The School of Mathematical Sciences of Queen Mary University of London invite applications for a PhD project commencing either in September 2016 (funded students) or at any point in the academic year (self-funded students).
This project belongs to the field of stochastic topology which studies properties of large random spaces and predicts their geometric, topological and combinatorial properties. The relationship between stochastic and classical topology is similar to the relationship between statistical and classical mechanics. The predictions of stochastic topology become increasingly accurate when the random space becomes “large" (in certain sense), i.e. when the methods of classical topology become inadequate. The well-developed theory of random graphs, initiated by P. Erdӧs and A. Réniy about 50 years ago, is a prelude to stochastic topology which deals with random simplicial complexes of any dimension ≥ 1. Random simplicial complexes of dimension ≥ 2 have wealth of interesting topological invariants, some of them are non-commutative (such as the fundamental group), and their study is much more challenging, compared to the theory of random graphs. The tools of stochastic topology may be used for modelling large complex systems in various practical applications. The methods and results of stochastic topology might also be useful in pure mathematics for non-constructive existence proofs in topology.
First models of random simplicial complexes and smooth compact manifolds appeared around 2006 and are the object of intensive current research. We may mention random surfaces, random 3-manifolds, configuration spaces of random mechanisms, and several different models of random simplicial complexes.
The proposed PhD project will be focused on topological properties of random simplicial complexes in the new multi-parameter model. We are interested in homological properties of random simplicial complexes and in phase transitions which happen at some critical values of the probability parameters.

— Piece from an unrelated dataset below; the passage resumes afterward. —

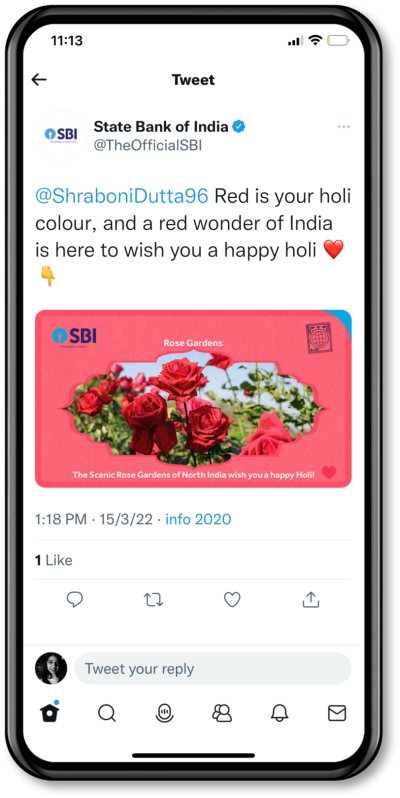Open the @ShraboniDutta96 mention link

The project involves tools from various areas of mathematics such as algebraic topology, combinatorial group theory, spectral analysis and elements of probability theory. Knowledge of these areas is not a prerequisite, the necessary material can be learned in the process of PhD work.

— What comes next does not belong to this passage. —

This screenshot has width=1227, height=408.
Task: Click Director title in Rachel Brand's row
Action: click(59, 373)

This project will be supervised by Professor Michael Farber. For full details, see the project abstract: http://www.maths.qmul.ac.uk/sites/default/files/phd%20projects%202015/G&A/farber-3.pdf
The application procedure is described on the School website. For further enquiries please contact Prof Michael Farber (
[email protected]).
This project is eligible for several sources of full funding for the 2016/17 academic year, including support for 3.5 years’ study, additional funds for conference and research visits and funding for relevant IT needs. Applicants interested in the full funding will have to participate in a highly competitive selection process. The best candidates will be eligible to receive a prestigious Ian Macdonald Postgraduate Award of £1000, for which you will be considered alongside your application. The application deadline for full funding is January 31st 2016.
There is also 50% funding scheme available for students who are able to find the matching 50 % of the cost of their studies. Competition for these half-funded slots will be less intensive, and eligible students should mention their willingness to be considered for them in their application. The application deadline for 50 % funding is January 31st 2016.
This project can be also undertaken as a self-funded project, either through your own funds or through a body external to Queen Mary University of London. Self-funded applications are accepted year-round.